Waterfront Toronto has announced the five teams who have qualified for a design competition to revitalize the Jack Layton Ferry Terminal and adjacent Harbour Square Park at the heart of Toronto's lakefront area. The teams include prominent Toronto architects, landscape architects, and planning firms, along with high-profile firms from across North America and Europe.

Current entrance to the Jack Layton Ferry Terminal, image by Craig White

Thirty-three design teams submitted proposals outlining their qualifications in November and December 2014. Waterfront Toronto and City of Toronto staff reviewed the qualifications. The process to find the top five teams was overseen by an independent fairness advisor. Those participating in the competition are:

John Campbell, President and CEO, Waterfront Toronto stated “The level of interest from design teams around the world is a testament to the importance of this site and international awareness of the transformation underway on Toronto’s waterfront. Given the incredible roster of shortlisted teams, we expect that the calibre of the designs will be very high, and we are looking forward to seeing how the teams propose to connect this orphaned site with the rest of the city.”

Deputy Mayor Pam McConnell, and local City Councillor in whose ward the significant sites are located, said “With this competition, we have an exciting opportunity to develop an inclusive vision for the Jack Layton Ferry Terminal that promotes outstanding park and building design and reflects the needs and aspirations of the park and ferry users. This will create a beautiful gateway to the Islands for residents and visitors and play an important role in the larger revitalization of the waterfront.”

> _Collected material_
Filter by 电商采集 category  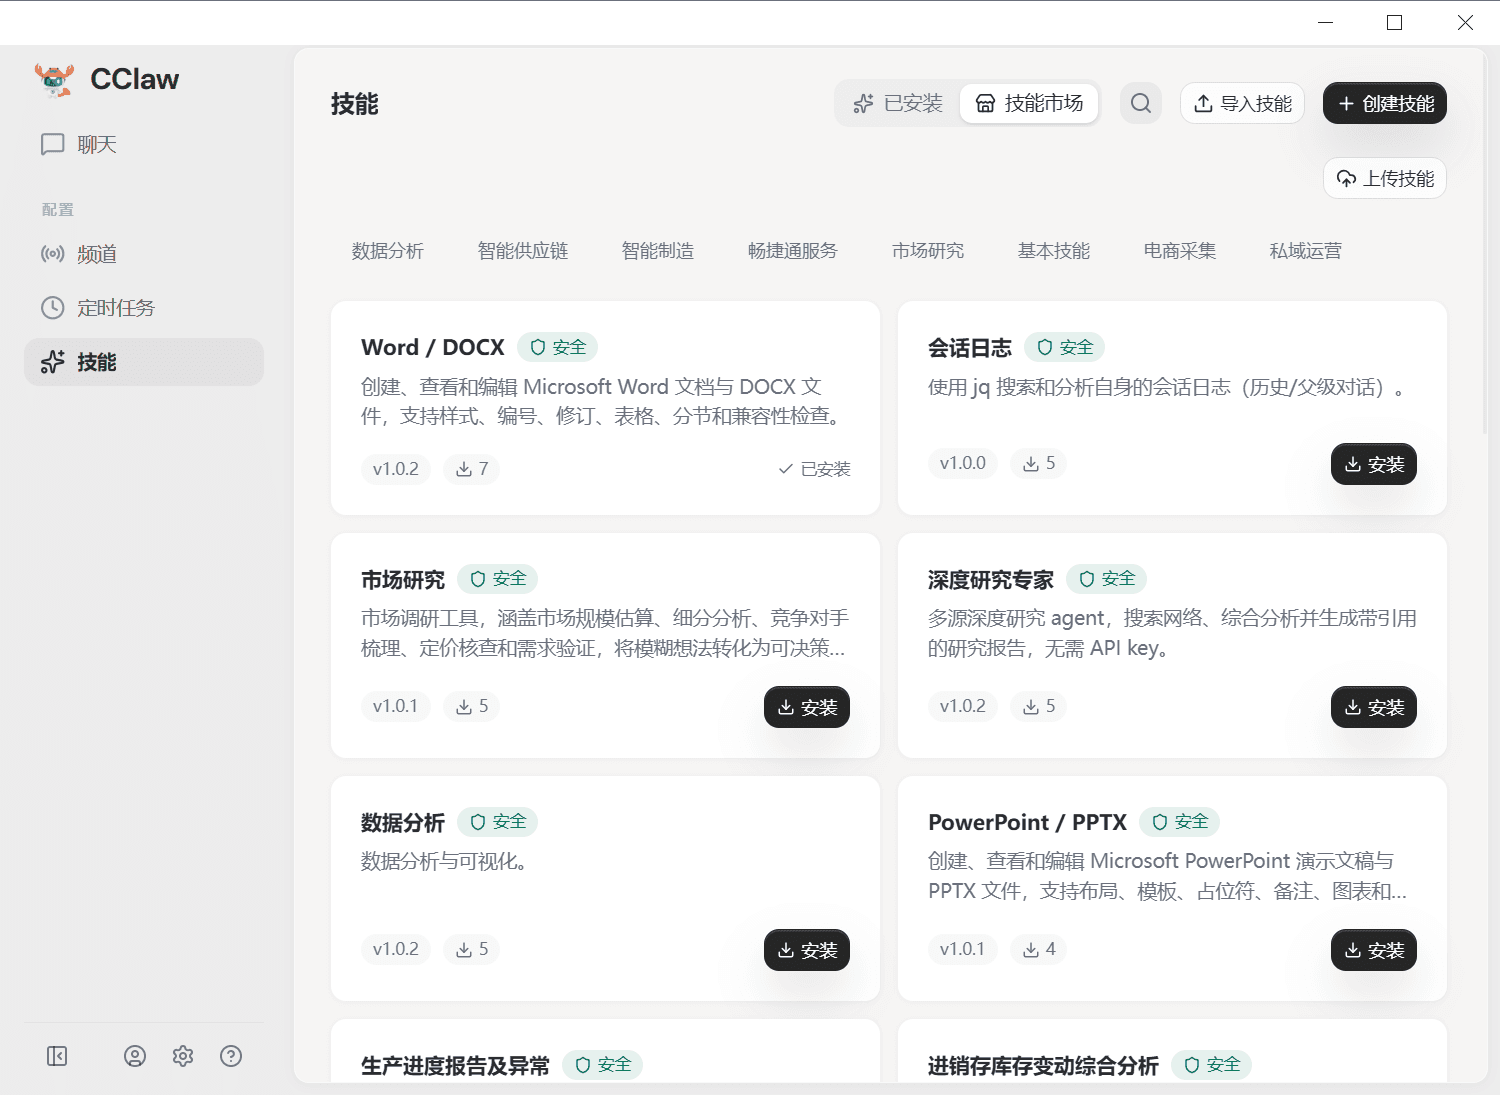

> _Exercise details_
Resume the announcement about the Jack Layton Ferry Terminal design competition, carrying it on from its final sentence.

> _Written answer_
Scope of the work to be carried out, image courtesy of Waterfront Toronto

The five teams now face an intensive 6-week design exercise followed by a public exhibition planned for mid-March 2015. The exhibition will give Torontonians an opportunity to consider the design approaches and provide feedback to an independent jury of renowned design professionals. A stakeholder advisory committee comprised of local residents, businesses and neighbourhood groups will convene to provide advice and feedback to the project team, the design teams and the jury.

Once an approach is identified by the competition jury, the selected design team will prepare a Master Plan which will include a phasing strategy to prioritize work. Following Toronto City Council approval, the current capital budget includes funding for the initial phase of work. Afterwards, the Master Plan will guide subsequent budget requests and to ensure that remaining phases follow in a coordinated manner.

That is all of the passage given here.